* **Your assignment**:
Copy the records that follow exactly, leaving nothing out.
[Records provided Boundary: Start]
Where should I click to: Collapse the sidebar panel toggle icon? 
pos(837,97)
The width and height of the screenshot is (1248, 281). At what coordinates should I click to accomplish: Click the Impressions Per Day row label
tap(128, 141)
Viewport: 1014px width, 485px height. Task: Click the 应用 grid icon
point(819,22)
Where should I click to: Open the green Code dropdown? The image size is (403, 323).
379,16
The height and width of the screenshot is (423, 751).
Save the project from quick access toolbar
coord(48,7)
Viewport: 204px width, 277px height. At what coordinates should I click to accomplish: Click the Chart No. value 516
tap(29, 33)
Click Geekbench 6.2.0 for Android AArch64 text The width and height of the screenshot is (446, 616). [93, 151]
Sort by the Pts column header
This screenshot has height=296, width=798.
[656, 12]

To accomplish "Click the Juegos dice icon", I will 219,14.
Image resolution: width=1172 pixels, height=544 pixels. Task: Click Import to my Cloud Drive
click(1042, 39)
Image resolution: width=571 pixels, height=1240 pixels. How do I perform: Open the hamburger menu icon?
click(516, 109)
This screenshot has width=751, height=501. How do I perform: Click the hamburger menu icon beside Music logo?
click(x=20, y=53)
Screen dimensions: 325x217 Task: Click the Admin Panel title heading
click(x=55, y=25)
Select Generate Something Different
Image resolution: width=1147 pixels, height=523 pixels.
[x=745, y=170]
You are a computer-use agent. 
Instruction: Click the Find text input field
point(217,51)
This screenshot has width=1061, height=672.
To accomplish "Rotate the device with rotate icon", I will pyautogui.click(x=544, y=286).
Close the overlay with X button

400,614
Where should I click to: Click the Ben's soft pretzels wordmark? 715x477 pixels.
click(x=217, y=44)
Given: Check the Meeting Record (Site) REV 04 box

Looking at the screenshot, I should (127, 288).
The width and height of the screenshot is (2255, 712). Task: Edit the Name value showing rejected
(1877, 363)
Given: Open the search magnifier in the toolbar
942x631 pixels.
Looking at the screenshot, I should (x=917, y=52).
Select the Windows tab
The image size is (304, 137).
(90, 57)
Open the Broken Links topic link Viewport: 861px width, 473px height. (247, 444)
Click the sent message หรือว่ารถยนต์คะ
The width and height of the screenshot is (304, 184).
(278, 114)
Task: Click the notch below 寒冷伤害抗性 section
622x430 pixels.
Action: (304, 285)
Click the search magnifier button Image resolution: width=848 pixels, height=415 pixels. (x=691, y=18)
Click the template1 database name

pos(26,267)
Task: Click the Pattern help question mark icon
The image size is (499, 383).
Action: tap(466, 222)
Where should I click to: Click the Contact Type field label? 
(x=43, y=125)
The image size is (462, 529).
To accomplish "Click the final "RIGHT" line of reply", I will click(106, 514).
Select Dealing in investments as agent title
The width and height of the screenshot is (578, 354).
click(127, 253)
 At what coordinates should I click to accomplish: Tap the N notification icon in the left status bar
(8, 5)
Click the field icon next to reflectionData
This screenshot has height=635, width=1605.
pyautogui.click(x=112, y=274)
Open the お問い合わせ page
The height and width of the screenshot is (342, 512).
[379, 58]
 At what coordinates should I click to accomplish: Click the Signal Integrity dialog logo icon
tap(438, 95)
[Records provided Boundary: End]
* **Reply to the task**:
Where should I click to: Collapse the sidebar panel toggle icon? 
pos(837,97)
The width and height of the screenshot is (1248, 281). At what coordinates should I click to accomplish: Click the Impressions Per Day row label
tap(128, 141)
Viewport: 1014px width, 485px height. Task: Click the 应用 grid icon
point(819,22)
Where should I click to: Open the green Code dropdown? The image size is (403, 323).
379,16
The height and width of the screenshot is (423, 751).
Save the project from quick access toolbar
coord(48,7)
Viewport: 204px width, 277px height. At what coordinates should I click to accomplish: Click the Chart No. value 516
tap(29, 33)
Click Geekbench 6.2.0 for Android AArch64 text The width and height of the screenshot is (446, 616). [93, 151]
Sort by the Pts column header
This screenshot has height=296, width=798.
[656, 12]

To accomplish "Click the Juegos dice icon", I will 219,14.
Image resolution: width=1172 pixels, height=544 pixels. Task: Click Import to my Cloud Drive
click(1042, 39)
Image resolution: width=571 pixels, height=1240 pixels. How do I perform: Open the hamburger menu icon?
click(516, 109)
This screenshot has width=751, height=501. How do I perform: Click the hamburger menu icon beside Music logo?
click(x=20, y=53)
Screen dimensions: 325x217 Task: Click the Admin Panel title heading
click(x=55, y=25)
Select Generate Something Different
Image resolution: width=1147 pixels, height=523 pixels.
[x=745, y=170]
You are a computer-use agent. 
Instruction: Click the Find text input field
point(217,51)
This screenshot has width=1061, height=672.
To accomplish "Rotate the device with rotate icon", I will pyautogui.click(x=544, y=286).
Close the overlay with X button

400,614
Where should I click to: Click the Ben's soft pretzels wordmark? 715x477 pixels.
click(x=217, y=44)
Given: Check the Meeting Record (Site) REV 04 box

Looking at the screenshot, I should (127, 288).
The width and height of the screenshot is (2255, 712). Task: Edit the Name value showing rejected
(1877, 363)
Given: Open the search magnifier in the toolbar
942x631 pixels.
Looking at the screenshot, I should (x=917, y=52).
Select the Windows tab
The image size is (304, 137).
(90, 57)
Open the Broken Links topic link Viewport: 861px width, 473px height. (247, 444)
Click the sent message หรือว่ารถยนต์คะ
The width and height of the screenshot is (304, 184).
(278, 114)
Task: Click the notch below 寒冷伤害抗性 section
622x430 pixels.
Action: (304, 285)
Click the search magnifier button Image resolution: width=848 pixels, height=415 pixels. (x=691, y=18)
Click the template1 database name

pos(26,267)
Task: Click the Pattern help question mark icon
The image size is (499, 383).
Action: tap(466, 222)
Where should I click to: Click the Contact Type field label? 
(x=43, y=125)
The image size is (462, 529).
To accomplish "Click the final "RIGHT" line of reply", I will click(106, 514).
Select Dealing in investments as agent title
The width and height of the screenshot is (578, 354).
click(127, 253)
 At what coordinates should I click to accomplish: Tap the N notification icon in the left status bar
(8, 5)
Click the field icon next to reflectionData
This screenshot has height=635, width=1605.
pyautogui.click(x=112, y=274)
Open the お問い合わせ page
The height and width of the screenshot is (342, 512).
[379, 58]
 At what coordinates should I click to accomplish: Click the Signal Integrity dialog logo icon
tap(438, 95)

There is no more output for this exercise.